━━ Supplied records ━━

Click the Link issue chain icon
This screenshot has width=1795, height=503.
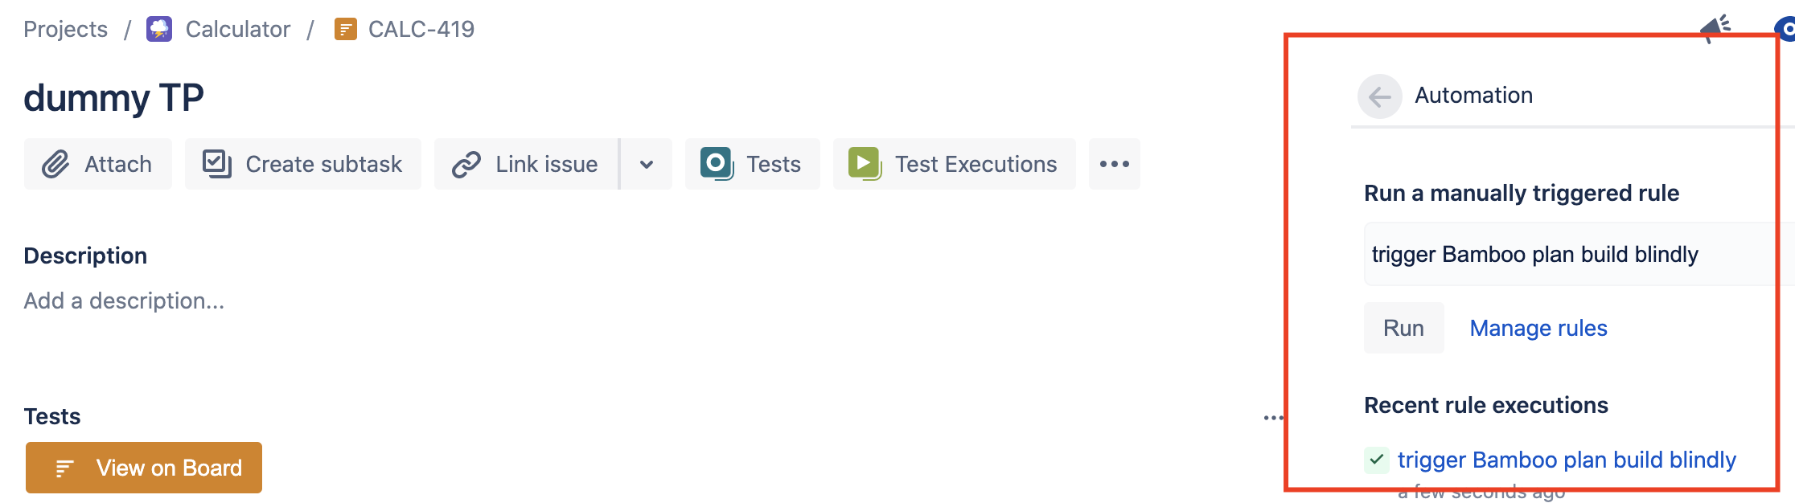coord(466,164)
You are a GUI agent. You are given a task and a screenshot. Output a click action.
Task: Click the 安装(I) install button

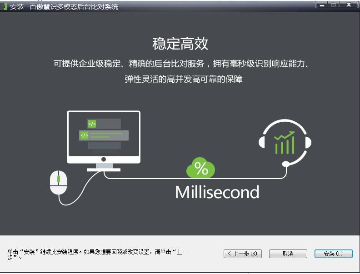(333, 254)
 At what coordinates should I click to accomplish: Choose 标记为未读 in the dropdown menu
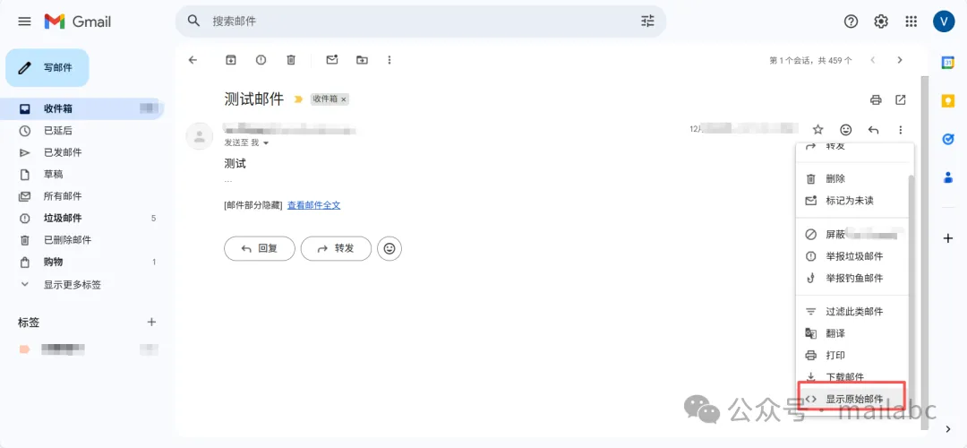849,201
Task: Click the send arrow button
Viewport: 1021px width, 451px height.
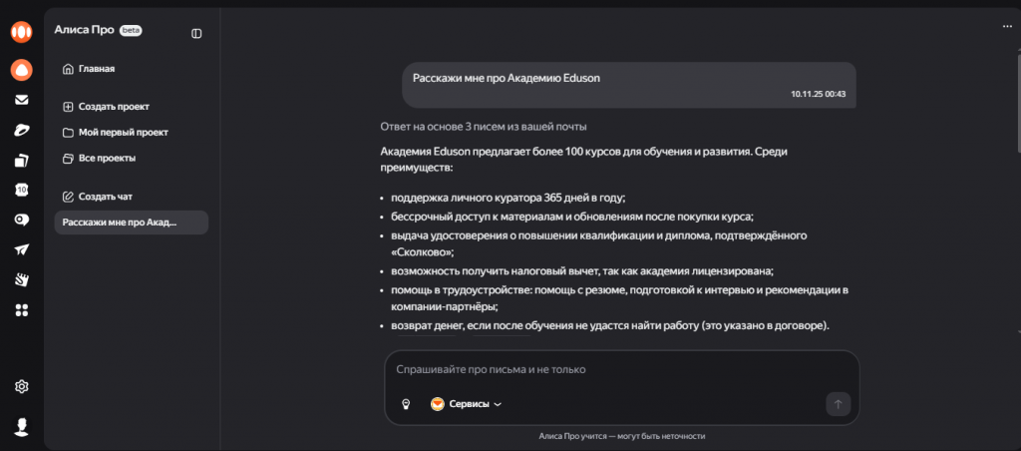Action: tap(838, 404)
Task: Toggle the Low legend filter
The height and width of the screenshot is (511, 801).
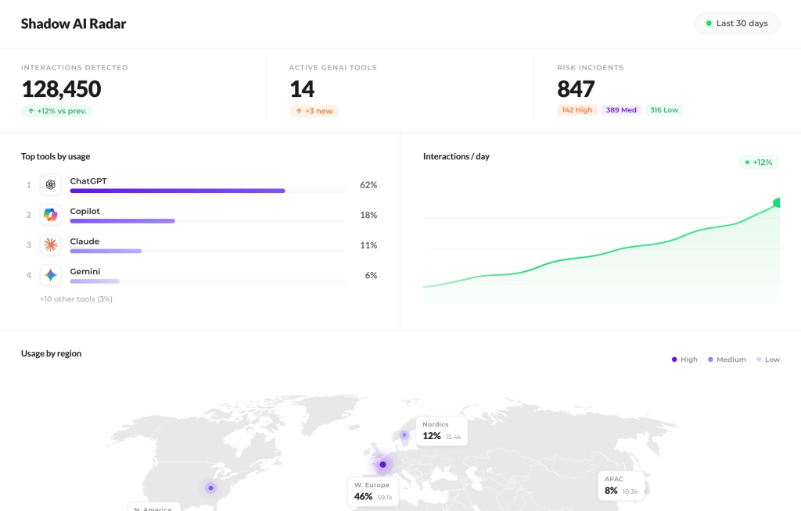Action: click(x=767, y=359)
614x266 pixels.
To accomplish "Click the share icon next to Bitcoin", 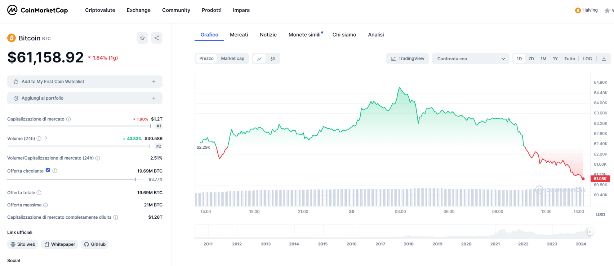I will coord(157,38).
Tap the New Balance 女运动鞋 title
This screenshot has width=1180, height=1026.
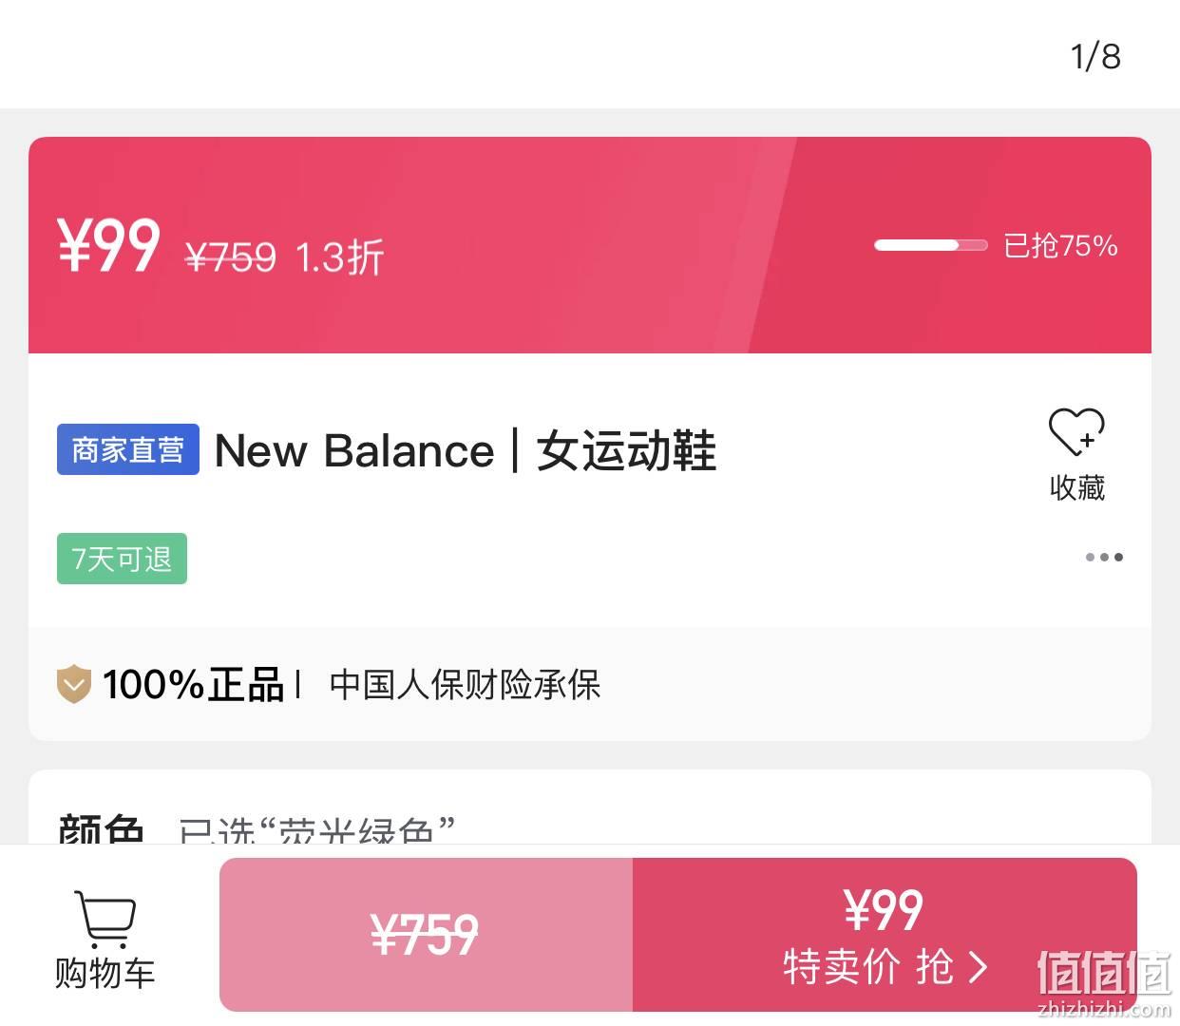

━━━

• Try it: Give again exactly the lines running from the beginning of the material above through the line that contains "Task: Toggle the Low legend filter", and leave out every picture.

• Response for this exercise:
Click the Link issue chain icon
This screenshot has width=1795, height=503.
coord(466,164)
You are a GUI agent. You are given a task and a screenshot. Output a click action.
Task: Click the 安装(I) install button

(333, 254)
 At what coordinates should I click to accomplish: Choose 标记为未读 in the dropdown menu
849,201
Task: Click the send arrow button
Viewport: 1021px width, 451px height.
Action: tap(838, 404)
Task: Toggle the Low legend filter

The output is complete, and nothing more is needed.